Posted on: Friday, May 6th, 2011
Broad Research Area: AI / Machine Learning / Robotics / Vision, Computer Science Education / Educational Technology, Graphics / Visualization, Hardware / Architecture, Information Assurance / Security / Privacy / Cryptography, Networks / Operating Systems, Numerical/Scientific Computing / HPC / Data-Intensive Scalable Computing, Programming Languages / Compilers, Scientific/Medical Informatics, Software Engineering, Theory / Algorithms
It is now widely recognized that current commercial many-core systems are simply not good enough: most programmers can’t handle them. Therefore, alternatives must be developed. Anticipating this problem over a decade ago, the Explicit Multi-Threading (XMT) framework has been under development at the University of Maryland. XMT is a general-purpose many-core computing platform with the vision of a 1000-core chip that is easy to program but does not compromise on performance.
XMT is built to support the PRAM theory of parallel algorithm, which is second in its wealth only to the serial algorithms. Since four decades of parallel computing research provided no real alternative to the PRAM, the XMT project sought to draft specifications for the general-purpose many-core desktop of the future, by first inventing hardware and software support for the abstractions developed by PRAM algorithmics — a task deemed impossible by architecture researchers prior to the accomplishments of the XMT project.

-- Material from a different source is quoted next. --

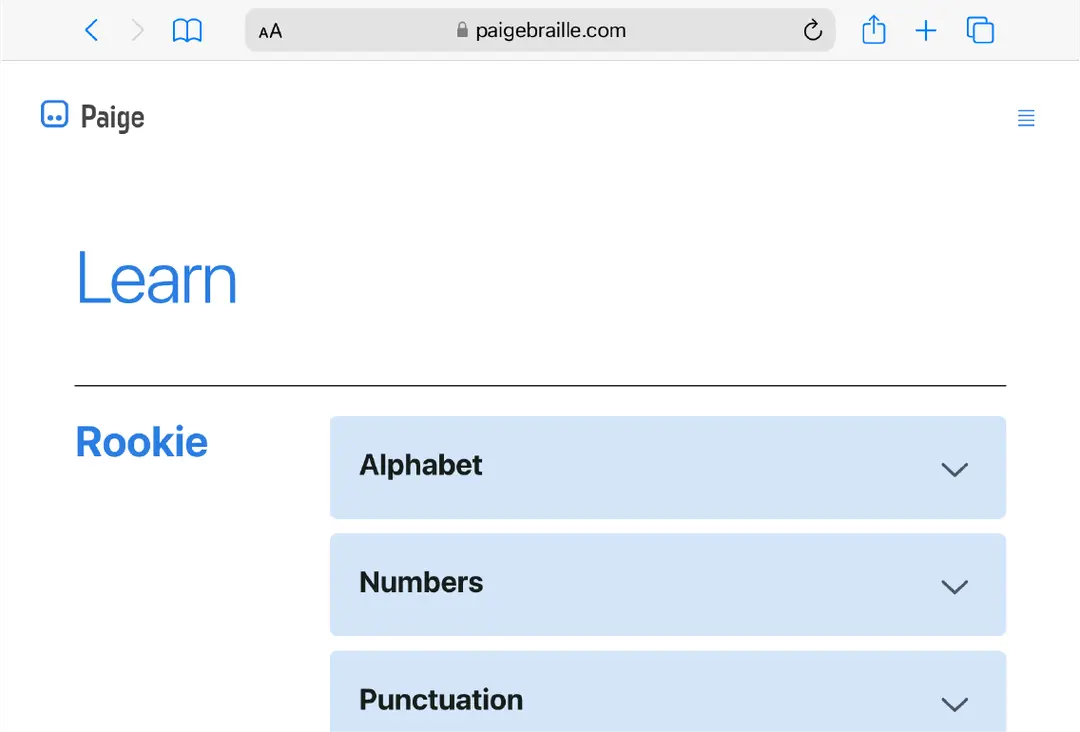Open a new Safari tab
This screenshot has height=732, width=1080.
[926, 30]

A 2010 status report of XMT appears in U. Vishkin, Using simple abstraction for reinventing computing for parallelism, CACM, January 2011. Order of magnitude speedups, dramatic advantages on teachability from middle school to graduate courses have been demonstrated. And favorable student ranking for achieving speedups relative to standard platforms have been demonstrated.
So far, XMT has spanned applications, parallel algorithms, compilers, HW/SW and education of parallelism. Research opportunities building on this promising foundation include now also CS education, bioinformatics, machine learning and other applications, security, OS, and SW architectures.
There is so much more to the potential of many-core parallel computing than the horizons of commercial hardware offer!